GIVEN DATA:

● ● ●

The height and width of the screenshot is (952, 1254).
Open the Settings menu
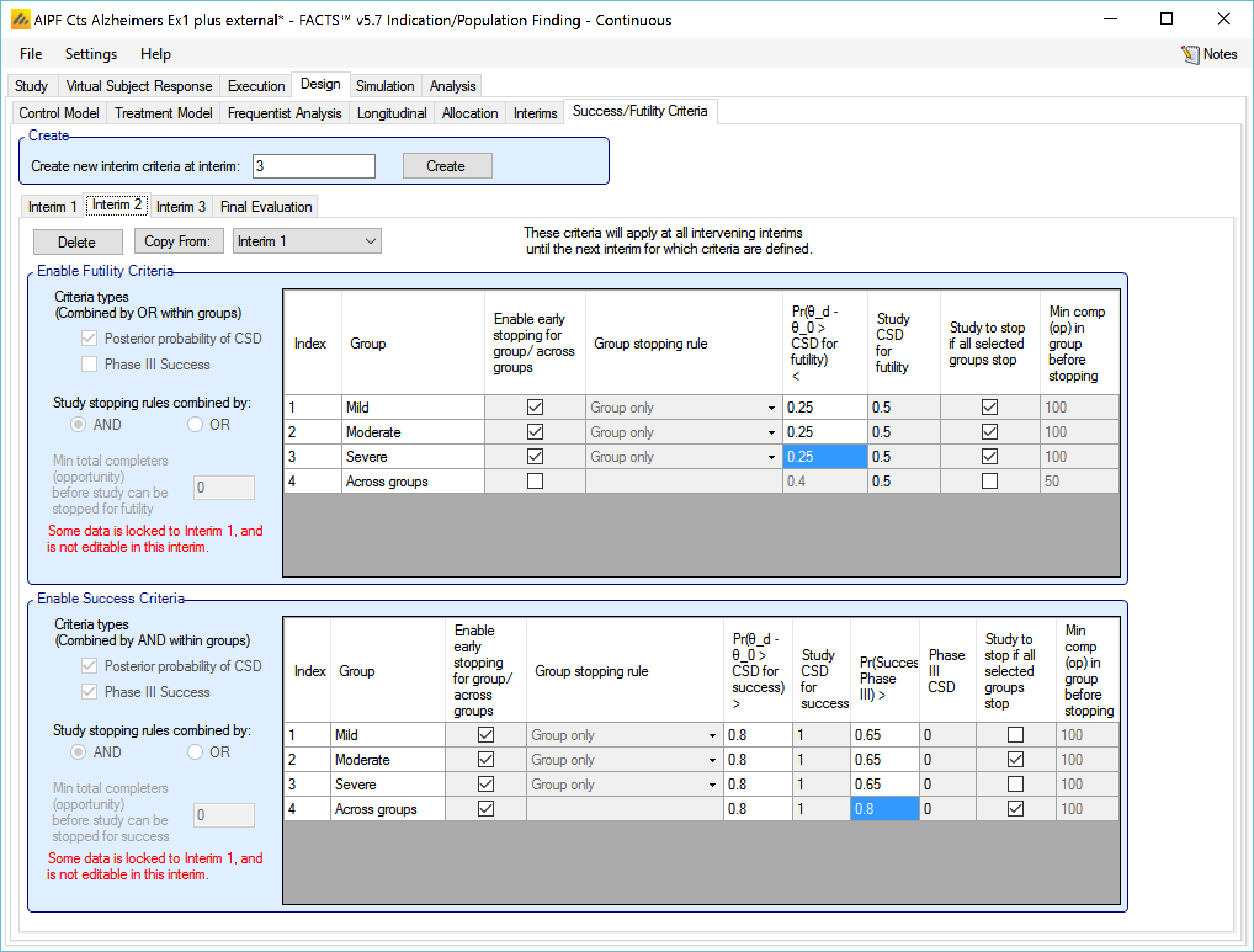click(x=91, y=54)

● ● ●

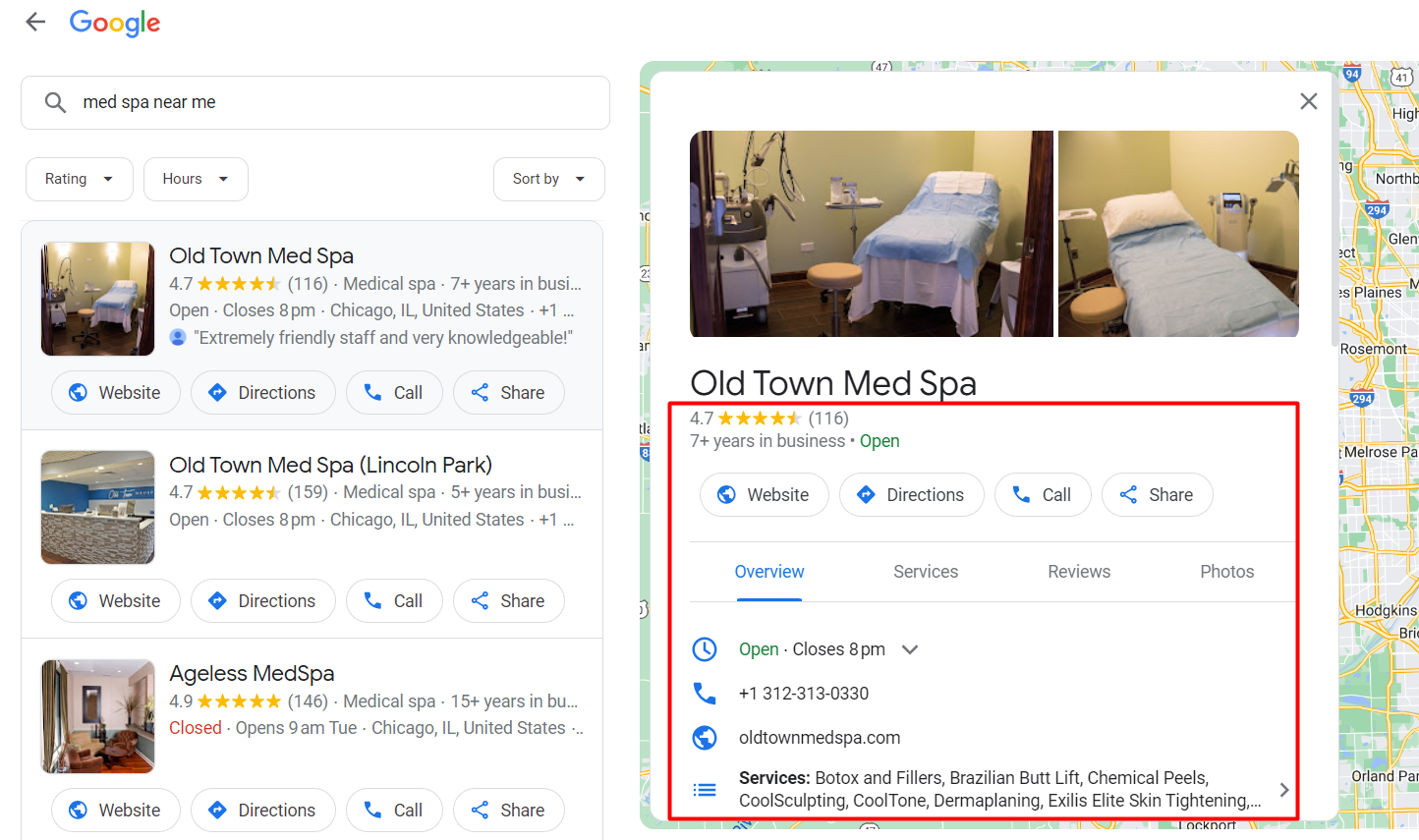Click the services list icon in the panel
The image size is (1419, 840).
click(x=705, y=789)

● ● ●

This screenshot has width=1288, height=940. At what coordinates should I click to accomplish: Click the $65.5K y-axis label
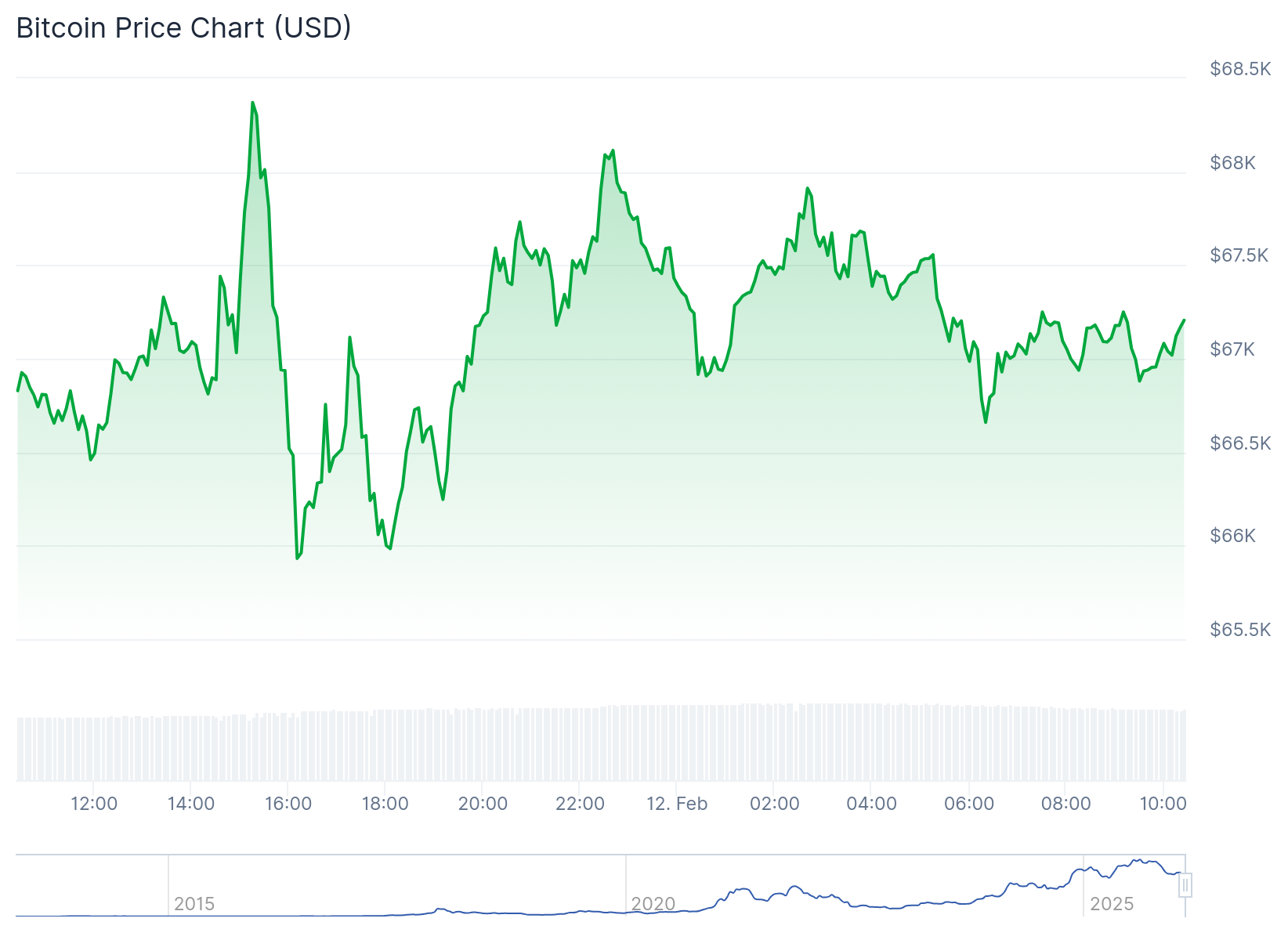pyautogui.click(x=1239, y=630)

● ● ●

Update the part of the records that opens with the line containing "The height and" and closes with the line containing "click(x=91, y=54)", swapping "Settings" for "Preferences" and keeping everything else the same. Give back only those lines, and leave the pictures out.

TASK SOLUTION:
The height and width of the screenshot is (952, 1254).
Open the Preferences menu
click(x=91, y=54)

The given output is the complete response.